> Extract to read
▼▼▼

How are MT programs proven correct with "non sequential" semantics?
Asked Answered
I

1

1

This could be a language neutral question, but in practice I'm interested with the C++ case: how are multithread programs written in C++ versions that support MT programming, that is modern C++ with a memory model, ever proven correct?

In old C++, MT programs were just written in term of pthread semantics and validated in term of the pthread rules which was conceptually easy: use primitives correctly and avoid data races.

Now, the C++ language semantic is defined in term of a memory model and not in term of sequential execution of primitive steps. (Also the standard mentions an "abstract machine" but I don't understand any more what it means.)

How are C++ programs proven correct with that non sequential semantic? How can anyone reason about a program that is not doing primitive steps one after the other?

Iver answered 6/11, 2019 at 3:53 Comment(4)

▲▲▲

> Raw data
▼▼▼

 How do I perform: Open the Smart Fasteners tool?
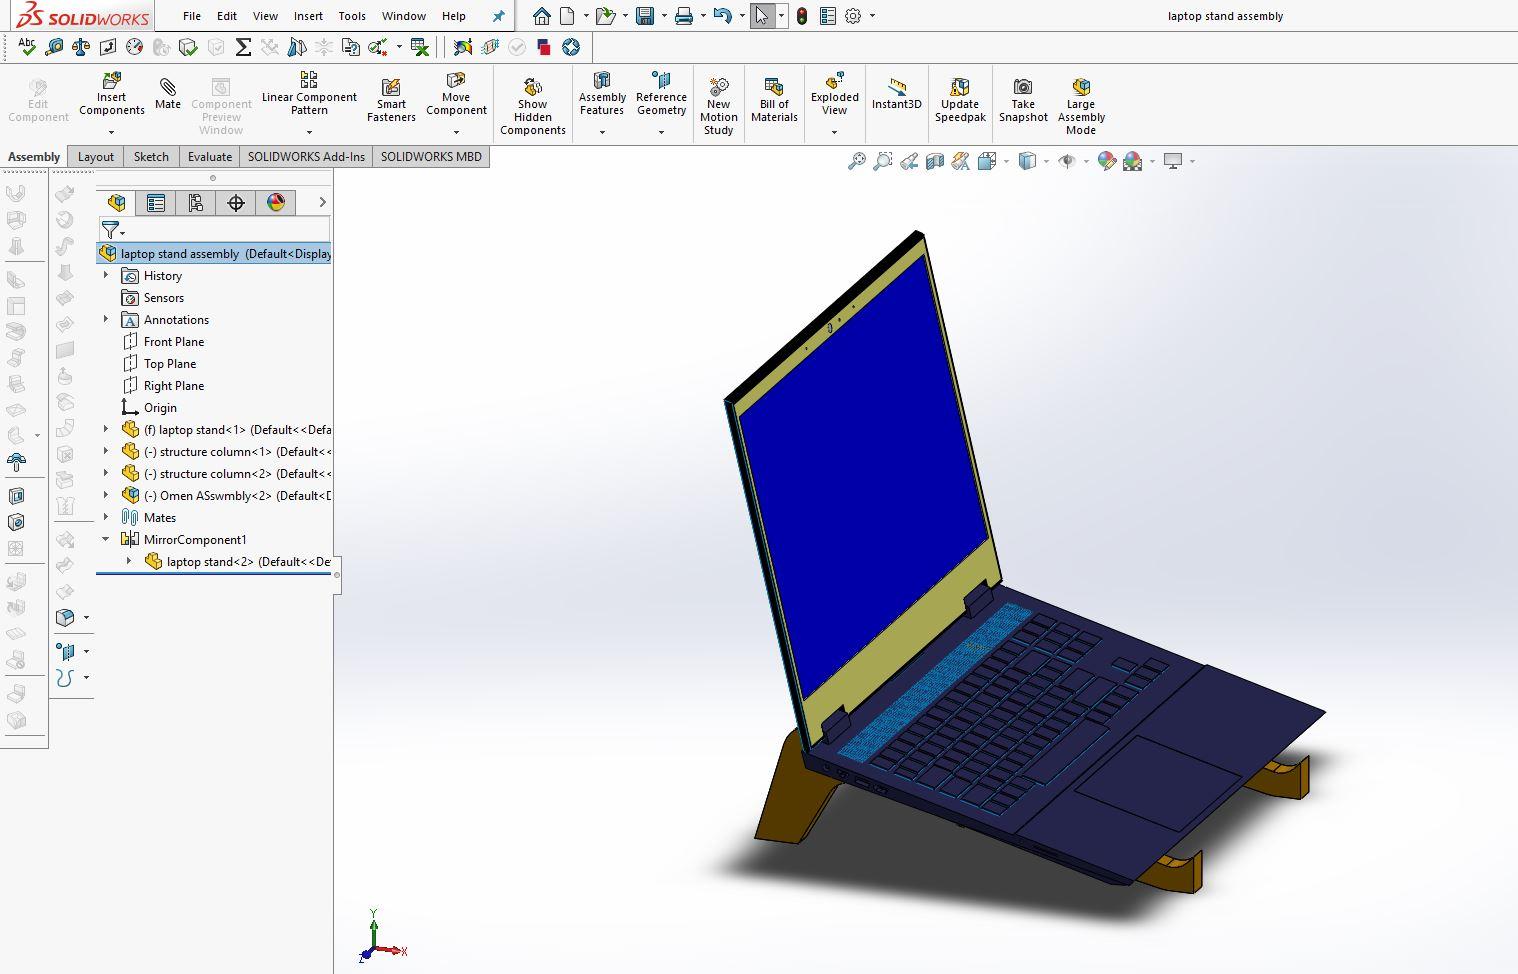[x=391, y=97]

▲▲▲
▼▼▼

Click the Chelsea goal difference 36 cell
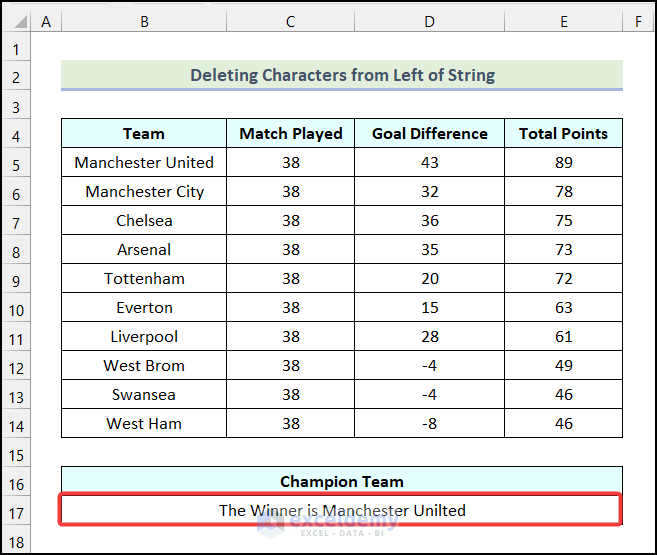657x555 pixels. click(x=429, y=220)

▲▲▲

> What you have to do
Pick up the forum thread above about proving multithreaded C++ programs correct under a memory model, and continue it after its last line.

> Answer to this problem
It almost boils down to 3 things. If you use the sequentially consistent semantics the MT primitives give you then you have a guaranteed total order. Then you have the manual version of that which if you do it right gives you a total order. Then there is the relaxed method where there is a set of possible outcomes and you'll get one of those, but you don't know which. Here is a good read about the semantics: en.cppreference.com/w/cpp/atomic/memory_orderBibliopegy
@NathanOliver-ReinstateMonica "If you use the sequentially consistent semantics the MT primitives give you then you have a guaranteed total order" You get the total order only on operations on atomics; what gives you a total order mutexes or on anything else?Iver
The standard. Sorry, but I'm not going to hash this out with you again. I've tried a couple/few times and you never believe me so I'm just going to disengage.Bibliopegy
@NathanOliver-ReinstateMonica So now it's a faith issue? Maybe you should "disengage" if you take it as such.Iver
S
5

It is "conceptually easier" with the C++ memory model than it was with pthreads prior to the C++ memory model. C++ prior to the memory model interacting with pthreads was loosely specified, and reasonable interpretations of the specification permitted the compiler to "introduce" data races, so it is extremely difficult (if possible at all) to reason about or prove correctness for MT algorithms in the context of older C++ with pthreads.

There seems to be a fundamental misunderstanding in the question in that C++ was never defined as a sequential execution of primitive steps. It has always been the case that there is a partial ordering between expression evaluations. And the compiler is allowed to move such expressions around unless constrained from doing so. This was unchanged by the introduction of the memory model. The memory model introduced a partial order for evaluations between separate threads of execution.

The advice "use the primitives correctly and avoid data races" still applies, but the C++ memory model more strictly and precisely constrains the interaction between the primitives and the rest of the language, allowing more precise reasoning.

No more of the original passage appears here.